» **TASK**
Pictures aside, return all of the records exactly as they stand.

(Collected data entries)
· · · · · · ·

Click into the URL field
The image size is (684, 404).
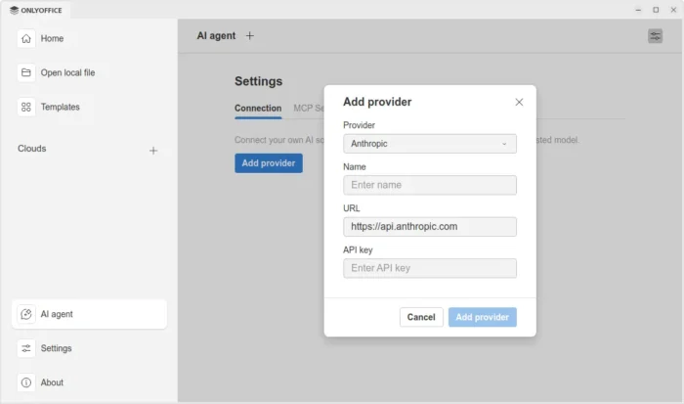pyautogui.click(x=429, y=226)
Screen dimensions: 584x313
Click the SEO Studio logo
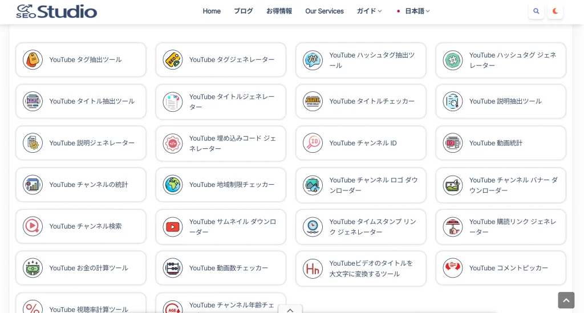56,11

· · · · · · ·

» **TASK OUTPUT**
Click into the URL field
The image size is (684, 404).
pyautogui.click(x=429, y=226)
Screen dimensions: 584x313
Click the SEO Studio logo
56,11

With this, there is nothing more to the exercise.